What you need to do
Begin at the line containing "Where should I click to: Click" in the data below and go on through the line containing "Click the red alert", repeating each line exactly; include both ends and no other line.
────────────────
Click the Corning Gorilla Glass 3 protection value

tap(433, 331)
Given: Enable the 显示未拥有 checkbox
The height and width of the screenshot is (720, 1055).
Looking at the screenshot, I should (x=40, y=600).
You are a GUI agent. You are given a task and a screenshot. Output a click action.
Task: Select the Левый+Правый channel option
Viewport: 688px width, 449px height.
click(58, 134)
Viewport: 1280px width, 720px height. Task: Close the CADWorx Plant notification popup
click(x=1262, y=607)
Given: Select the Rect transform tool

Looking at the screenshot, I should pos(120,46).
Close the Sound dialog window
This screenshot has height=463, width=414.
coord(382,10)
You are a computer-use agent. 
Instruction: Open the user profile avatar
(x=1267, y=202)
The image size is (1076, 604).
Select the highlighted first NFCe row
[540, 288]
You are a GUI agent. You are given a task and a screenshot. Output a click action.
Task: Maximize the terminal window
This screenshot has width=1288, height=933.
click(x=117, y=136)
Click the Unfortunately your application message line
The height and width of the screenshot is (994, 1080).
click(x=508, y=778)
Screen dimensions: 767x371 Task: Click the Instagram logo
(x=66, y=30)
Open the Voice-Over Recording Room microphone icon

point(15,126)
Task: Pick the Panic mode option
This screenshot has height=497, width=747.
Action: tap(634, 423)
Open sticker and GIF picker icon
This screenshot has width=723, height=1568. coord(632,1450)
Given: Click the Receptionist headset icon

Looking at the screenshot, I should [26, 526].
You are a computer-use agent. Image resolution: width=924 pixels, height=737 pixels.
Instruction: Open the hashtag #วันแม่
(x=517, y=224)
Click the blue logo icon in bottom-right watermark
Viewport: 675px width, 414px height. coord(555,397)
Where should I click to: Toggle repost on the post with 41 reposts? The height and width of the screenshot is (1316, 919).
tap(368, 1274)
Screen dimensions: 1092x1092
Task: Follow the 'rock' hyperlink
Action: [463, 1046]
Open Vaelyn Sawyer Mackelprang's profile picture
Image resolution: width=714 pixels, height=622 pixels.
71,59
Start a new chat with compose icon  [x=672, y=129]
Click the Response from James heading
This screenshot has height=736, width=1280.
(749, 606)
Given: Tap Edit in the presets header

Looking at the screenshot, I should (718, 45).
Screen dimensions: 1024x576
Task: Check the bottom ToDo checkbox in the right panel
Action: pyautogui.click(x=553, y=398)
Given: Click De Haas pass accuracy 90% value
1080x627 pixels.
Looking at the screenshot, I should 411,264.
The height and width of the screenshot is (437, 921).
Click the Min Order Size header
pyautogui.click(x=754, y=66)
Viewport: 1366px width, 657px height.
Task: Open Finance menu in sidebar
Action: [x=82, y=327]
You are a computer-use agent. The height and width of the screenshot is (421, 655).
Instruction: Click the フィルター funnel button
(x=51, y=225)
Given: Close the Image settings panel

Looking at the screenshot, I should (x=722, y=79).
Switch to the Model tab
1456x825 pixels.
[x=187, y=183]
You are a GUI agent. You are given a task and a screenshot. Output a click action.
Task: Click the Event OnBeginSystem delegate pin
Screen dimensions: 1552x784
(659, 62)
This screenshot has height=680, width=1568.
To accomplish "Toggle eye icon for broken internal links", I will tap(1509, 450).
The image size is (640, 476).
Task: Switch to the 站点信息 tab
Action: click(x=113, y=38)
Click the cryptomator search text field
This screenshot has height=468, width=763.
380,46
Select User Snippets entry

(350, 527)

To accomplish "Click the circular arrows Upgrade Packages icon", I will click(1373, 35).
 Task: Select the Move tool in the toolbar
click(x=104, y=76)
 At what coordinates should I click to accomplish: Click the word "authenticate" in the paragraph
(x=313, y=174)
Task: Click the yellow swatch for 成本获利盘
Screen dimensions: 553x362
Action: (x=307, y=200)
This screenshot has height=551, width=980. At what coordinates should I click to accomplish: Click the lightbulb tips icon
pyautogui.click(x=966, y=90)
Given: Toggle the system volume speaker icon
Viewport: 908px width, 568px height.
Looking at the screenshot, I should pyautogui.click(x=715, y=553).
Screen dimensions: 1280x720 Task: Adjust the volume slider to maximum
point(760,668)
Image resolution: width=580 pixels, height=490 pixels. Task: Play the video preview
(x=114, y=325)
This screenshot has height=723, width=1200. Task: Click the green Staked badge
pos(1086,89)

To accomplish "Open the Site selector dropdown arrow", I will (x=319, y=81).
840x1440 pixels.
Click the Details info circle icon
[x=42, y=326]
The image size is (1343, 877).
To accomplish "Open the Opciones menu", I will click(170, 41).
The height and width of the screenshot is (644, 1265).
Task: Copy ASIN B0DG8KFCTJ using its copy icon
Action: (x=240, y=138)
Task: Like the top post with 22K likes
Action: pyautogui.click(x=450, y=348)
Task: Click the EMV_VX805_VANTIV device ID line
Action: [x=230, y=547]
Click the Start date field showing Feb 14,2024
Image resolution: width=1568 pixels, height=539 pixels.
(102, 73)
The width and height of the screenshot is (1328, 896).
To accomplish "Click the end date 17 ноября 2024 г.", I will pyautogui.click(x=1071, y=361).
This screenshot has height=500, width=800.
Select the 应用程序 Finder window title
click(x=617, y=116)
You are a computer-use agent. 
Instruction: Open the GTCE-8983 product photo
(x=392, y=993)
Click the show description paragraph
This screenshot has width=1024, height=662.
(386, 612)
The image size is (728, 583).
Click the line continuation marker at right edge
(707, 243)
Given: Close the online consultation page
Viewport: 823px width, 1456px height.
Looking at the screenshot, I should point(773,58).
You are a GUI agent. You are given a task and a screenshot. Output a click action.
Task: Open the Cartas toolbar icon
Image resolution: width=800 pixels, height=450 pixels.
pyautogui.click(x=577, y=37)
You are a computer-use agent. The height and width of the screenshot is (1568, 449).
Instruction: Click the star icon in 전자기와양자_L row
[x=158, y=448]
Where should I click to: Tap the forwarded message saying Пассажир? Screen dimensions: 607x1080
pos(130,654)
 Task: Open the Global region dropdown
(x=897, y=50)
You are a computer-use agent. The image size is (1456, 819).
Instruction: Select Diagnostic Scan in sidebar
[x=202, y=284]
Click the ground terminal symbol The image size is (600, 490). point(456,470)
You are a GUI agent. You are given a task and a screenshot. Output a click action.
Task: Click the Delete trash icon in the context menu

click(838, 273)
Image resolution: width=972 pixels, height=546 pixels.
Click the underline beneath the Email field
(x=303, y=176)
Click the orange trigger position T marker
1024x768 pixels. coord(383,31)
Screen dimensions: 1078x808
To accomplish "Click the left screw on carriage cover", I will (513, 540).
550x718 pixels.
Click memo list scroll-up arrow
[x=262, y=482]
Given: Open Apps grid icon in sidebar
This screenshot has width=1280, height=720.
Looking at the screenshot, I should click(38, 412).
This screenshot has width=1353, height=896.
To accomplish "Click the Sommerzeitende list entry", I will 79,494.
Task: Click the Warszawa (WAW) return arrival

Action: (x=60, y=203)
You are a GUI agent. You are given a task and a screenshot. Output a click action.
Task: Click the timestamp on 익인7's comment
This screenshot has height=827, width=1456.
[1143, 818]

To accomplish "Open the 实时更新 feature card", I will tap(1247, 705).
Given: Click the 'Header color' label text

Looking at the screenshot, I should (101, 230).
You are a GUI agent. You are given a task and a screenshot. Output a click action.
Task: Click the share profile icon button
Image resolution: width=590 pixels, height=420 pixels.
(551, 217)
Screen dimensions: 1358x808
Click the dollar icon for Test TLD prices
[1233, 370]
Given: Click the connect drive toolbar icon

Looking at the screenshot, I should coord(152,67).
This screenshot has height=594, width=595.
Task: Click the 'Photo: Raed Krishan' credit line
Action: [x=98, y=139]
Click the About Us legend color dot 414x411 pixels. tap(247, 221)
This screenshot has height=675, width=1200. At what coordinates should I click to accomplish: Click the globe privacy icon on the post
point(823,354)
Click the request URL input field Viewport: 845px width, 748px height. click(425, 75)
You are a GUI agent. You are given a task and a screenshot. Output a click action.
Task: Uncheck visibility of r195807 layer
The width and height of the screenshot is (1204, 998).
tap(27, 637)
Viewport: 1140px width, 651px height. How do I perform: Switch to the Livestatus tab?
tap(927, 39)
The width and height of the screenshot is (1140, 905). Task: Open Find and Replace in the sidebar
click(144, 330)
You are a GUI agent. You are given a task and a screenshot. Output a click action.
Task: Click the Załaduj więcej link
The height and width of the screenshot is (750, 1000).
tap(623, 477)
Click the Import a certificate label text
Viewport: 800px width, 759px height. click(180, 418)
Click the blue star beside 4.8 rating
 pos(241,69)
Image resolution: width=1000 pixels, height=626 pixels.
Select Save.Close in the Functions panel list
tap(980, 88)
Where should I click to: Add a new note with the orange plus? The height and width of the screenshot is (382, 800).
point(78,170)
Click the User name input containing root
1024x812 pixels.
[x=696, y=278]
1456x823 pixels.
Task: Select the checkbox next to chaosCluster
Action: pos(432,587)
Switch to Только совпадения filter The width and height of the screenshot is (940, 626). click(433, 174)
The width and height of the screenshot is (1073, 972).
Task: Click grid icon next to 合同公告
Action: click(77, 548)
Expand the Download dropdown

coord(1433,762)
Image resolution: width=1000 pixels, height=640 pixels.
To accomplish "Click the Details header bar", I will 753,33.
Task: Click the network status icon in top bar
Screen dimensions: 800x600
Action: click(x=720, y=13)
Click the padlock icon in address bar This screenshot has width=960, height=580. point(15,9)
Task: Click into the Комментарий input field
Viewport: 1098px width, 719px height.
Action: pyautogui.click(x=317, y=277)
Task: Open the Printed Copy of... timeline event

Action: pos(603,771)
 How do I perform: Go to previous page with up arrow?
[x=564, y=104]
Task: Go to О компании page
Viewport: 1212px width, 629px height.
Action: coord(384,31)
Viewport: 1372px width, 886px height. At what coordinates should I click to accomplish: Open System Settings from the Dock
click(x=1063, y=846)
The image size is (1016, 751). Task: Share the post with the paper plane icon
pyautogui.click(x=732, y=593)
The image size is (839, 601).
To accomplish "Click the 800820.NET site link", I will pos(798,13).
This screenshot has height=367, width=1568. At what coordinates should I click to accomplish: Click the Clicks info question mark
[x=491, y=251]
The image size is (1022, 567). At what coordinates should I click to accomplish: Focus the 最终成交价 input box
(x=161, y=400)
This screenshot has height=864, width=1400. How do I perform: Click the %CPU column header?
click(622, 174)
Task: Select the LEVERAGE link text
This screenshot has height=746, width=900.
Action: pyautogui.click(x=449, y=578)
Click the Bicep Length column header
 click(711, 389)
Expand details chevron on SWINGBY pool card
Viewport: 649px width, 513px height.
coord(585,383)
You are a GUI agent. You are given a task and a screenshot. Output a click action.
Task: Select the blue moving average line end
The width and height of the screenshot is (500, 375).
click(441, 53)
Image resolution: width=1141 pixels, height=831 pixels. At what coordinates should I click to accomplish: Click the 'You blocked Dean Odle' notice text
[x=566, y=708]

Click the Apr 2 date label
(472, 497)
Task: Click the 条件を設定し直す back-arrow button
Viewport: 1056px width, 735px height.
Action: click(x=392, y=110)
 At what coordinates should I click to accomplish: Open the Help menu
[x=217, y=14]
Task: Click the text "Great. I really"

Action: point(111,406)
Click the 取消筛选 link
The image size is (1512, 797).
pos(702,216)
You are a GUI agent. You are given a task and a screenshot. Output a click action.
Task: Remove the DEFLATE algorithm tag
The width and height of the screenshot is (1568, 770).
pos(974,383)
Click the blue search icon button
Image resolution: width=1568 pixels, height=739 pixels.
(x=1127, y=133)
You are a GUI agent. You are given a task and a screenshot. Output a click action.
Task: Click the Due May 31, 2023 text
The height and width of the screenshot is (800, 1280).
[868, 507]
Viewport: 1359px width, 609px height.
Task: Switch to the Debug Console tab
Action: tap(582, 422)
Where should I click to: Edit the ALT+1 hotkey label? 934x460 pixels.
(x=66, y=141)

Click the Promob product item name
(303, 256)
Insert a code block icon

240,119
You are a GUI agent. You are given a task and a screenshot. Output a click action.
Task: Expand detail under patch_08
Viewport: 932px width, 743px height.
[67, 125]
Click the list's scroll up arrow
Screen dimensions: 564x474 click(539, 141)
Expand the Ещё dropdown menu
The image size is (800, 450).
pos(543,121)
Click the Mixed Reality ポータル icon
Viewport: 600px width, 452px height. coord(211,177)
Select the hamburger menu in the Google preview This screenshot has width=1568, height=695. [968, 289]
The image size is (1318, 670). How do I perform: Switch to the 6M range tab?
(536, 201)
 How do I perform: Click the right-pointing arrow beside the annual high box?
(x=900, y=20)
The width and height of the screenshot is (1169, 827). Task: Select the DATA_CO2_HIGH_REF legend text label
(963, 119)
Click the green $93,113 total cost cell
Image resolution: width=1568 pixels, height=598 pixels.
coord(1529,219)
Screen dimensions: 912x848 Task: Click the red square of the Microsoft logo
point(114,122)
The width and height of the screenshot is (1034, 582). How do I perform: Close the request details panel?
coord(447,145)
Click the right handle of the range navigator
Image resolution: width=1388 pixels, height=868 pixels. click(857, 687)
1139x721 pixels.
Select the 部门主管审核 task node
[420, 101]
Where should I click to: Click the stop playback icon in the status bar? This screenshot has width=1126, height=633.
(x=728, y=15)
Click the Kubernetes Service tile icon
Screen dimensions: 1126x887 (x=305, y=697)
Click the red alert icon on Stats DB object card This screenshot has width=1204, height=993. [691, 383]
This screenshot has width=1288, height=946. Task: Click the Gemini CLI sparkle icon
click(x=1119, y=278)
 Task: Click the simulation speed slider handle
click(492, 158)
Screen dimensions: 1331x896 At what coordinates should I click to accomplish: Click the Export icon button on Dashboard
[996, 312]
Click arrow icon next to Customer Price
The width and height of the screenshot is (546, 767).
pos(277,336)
────────────────
Response for this exercise
Where should I click to: Click the stop playback icon in the status bar? This screenshot has width=1126, height=633.
(x=728, y=15)
Click the Kubernetes Service tile icon
Screen dimensions: 1126x887 (x=305, y=697)
Click the red alert icon on Stats DB object card This screenshot has width=1204, height=993. [691, 383]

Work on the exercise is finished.